Task instructions:
Using the listing below, reproduce exactly the lines from the one with "This screenshot has width=355, height=644." through the last, with all pictures left out.

Information provided:
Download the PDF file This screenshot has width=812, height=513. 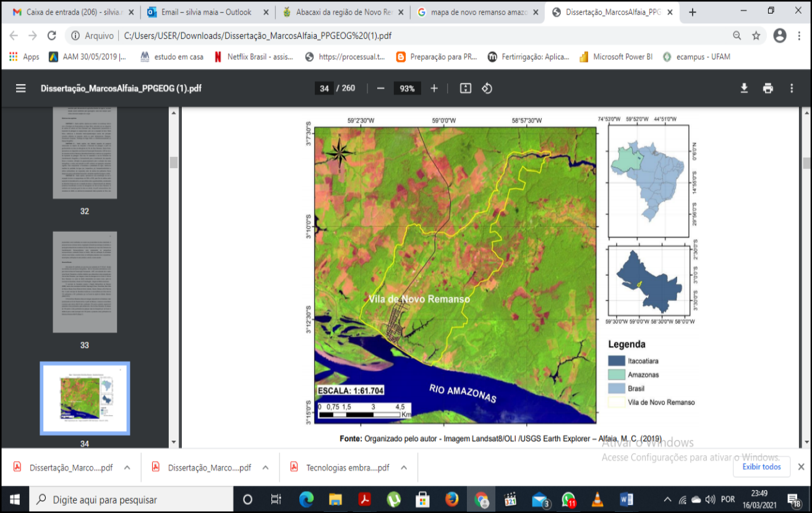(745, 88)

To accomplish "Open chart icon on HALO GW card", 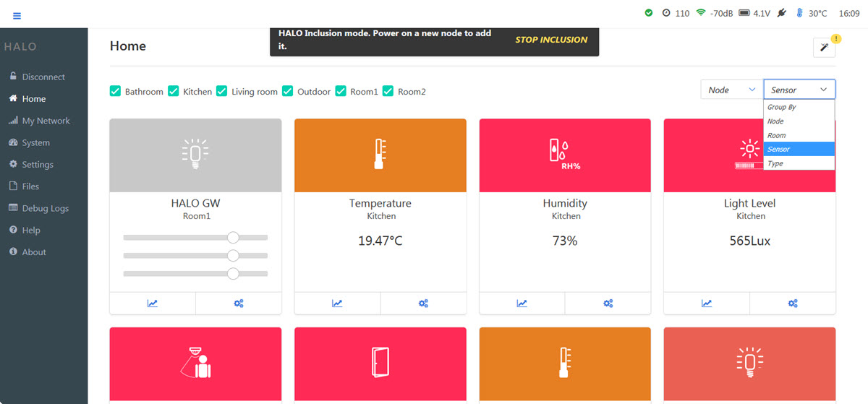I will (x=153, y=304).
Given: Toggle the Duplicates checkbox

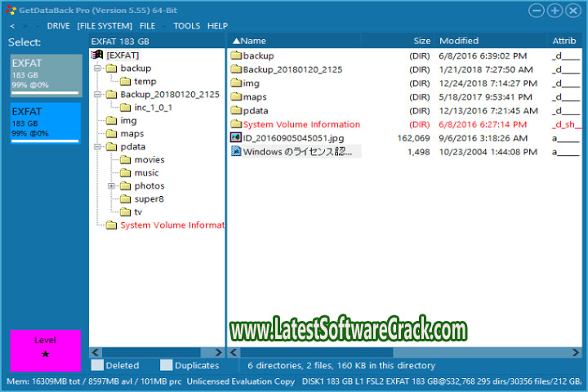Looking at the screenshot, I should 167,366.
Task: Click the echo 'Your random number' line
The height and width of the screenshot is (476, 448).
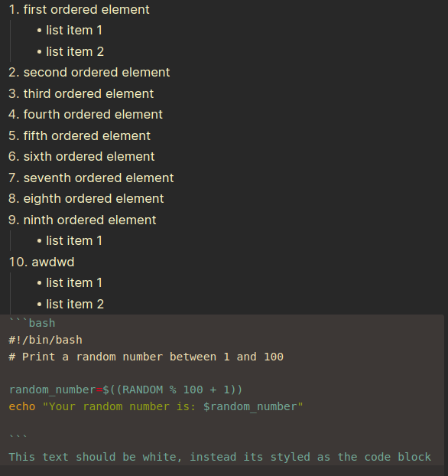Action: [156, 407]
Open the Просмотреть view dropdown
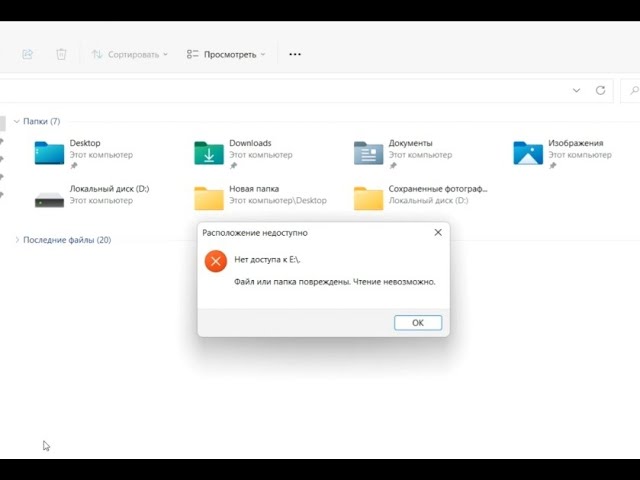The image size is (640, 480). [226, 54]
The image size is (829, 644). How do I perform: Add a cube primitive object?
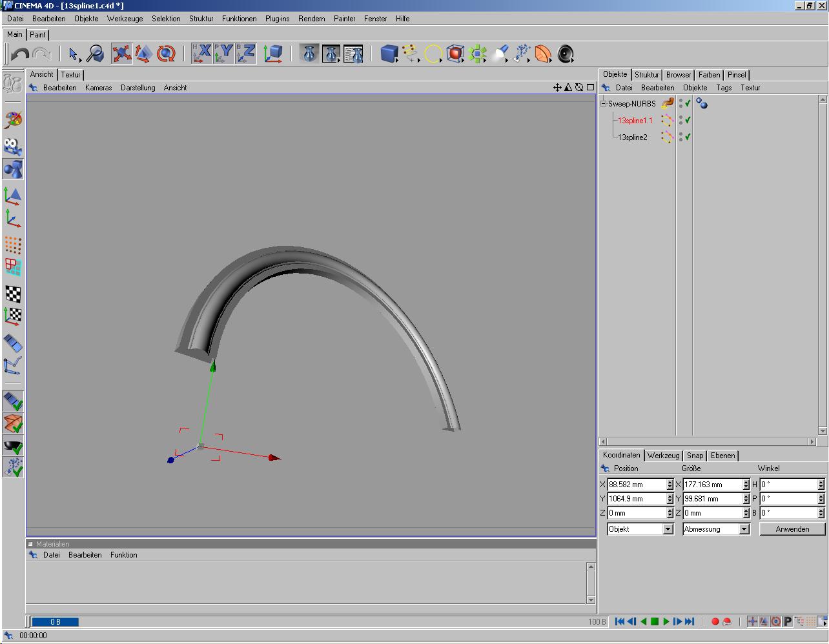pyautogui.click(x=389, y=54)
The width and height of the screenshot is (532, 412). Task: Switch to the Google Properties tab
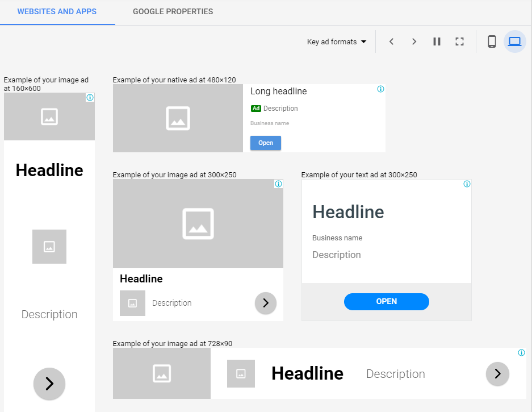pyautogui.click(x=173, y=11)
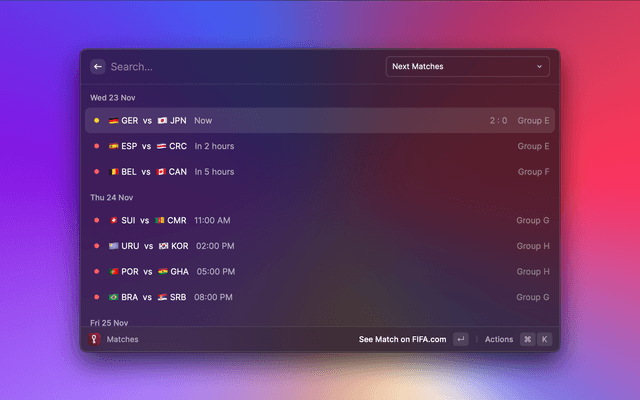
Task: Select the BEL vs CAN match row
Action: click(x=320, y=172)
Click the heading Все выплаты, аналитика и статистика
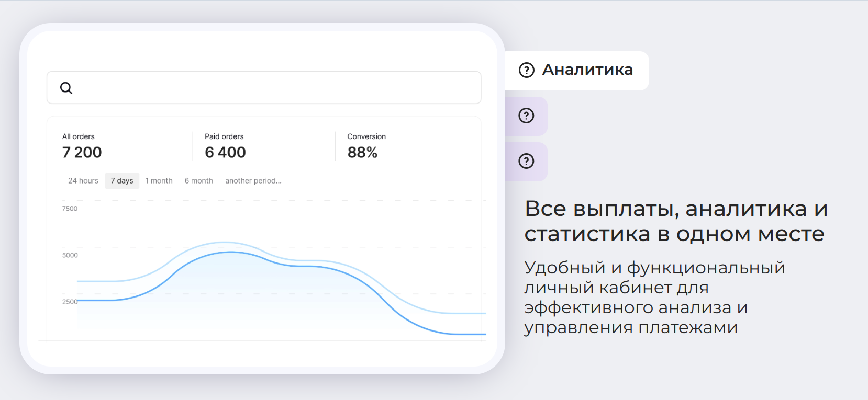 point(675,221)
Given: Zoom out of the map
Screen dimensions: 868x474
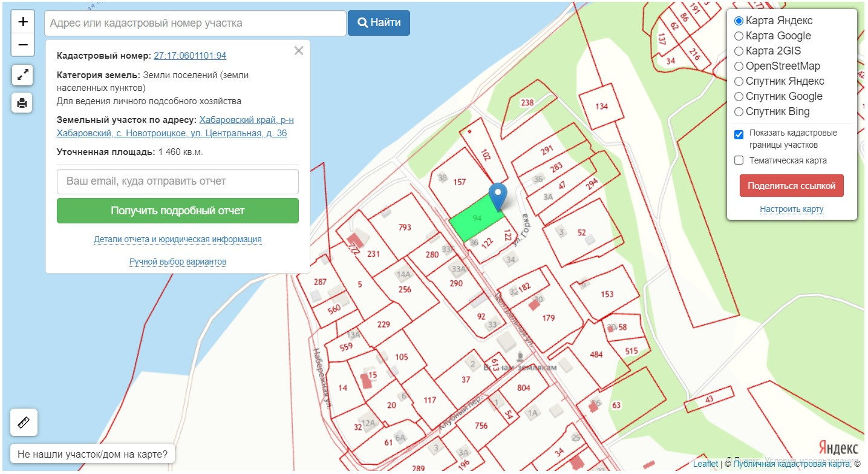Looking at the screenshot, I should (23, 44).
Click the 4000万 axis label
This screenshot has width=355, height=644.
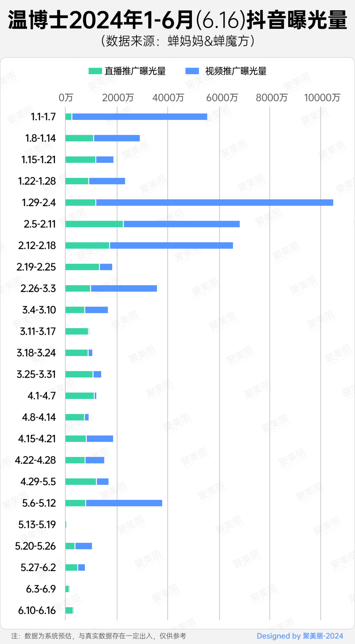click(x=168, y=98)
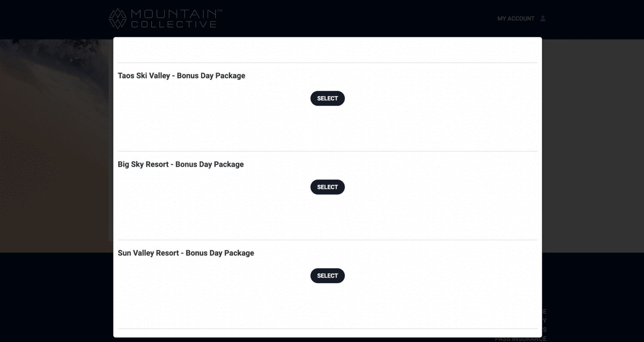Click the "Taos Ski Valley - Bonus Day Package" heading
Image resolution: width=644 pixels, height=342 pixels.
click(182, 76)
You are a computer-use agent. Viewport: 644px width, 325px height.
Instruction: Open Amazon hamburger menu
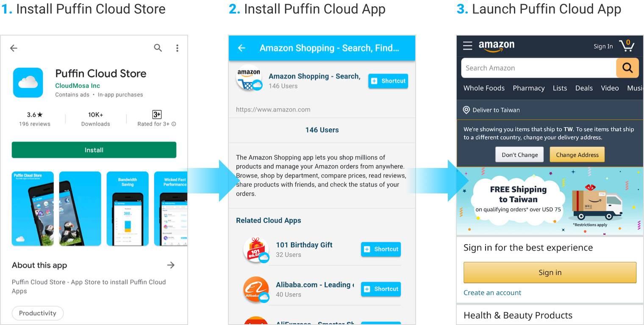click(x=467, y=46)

Exercise response:
This screenshot has width=355, height=644.
click(x=168, y=98)
Click the "Taos Ski Valley - Bonus Day Package" heading
Image resolution: width=644 pixels, height=342 pixels.
click(182, 76)
You are a computer-use agent. Viewport: 644px width, 325px height.
Instruction: Open Amazon hamburger menu
click(x=467, y=46)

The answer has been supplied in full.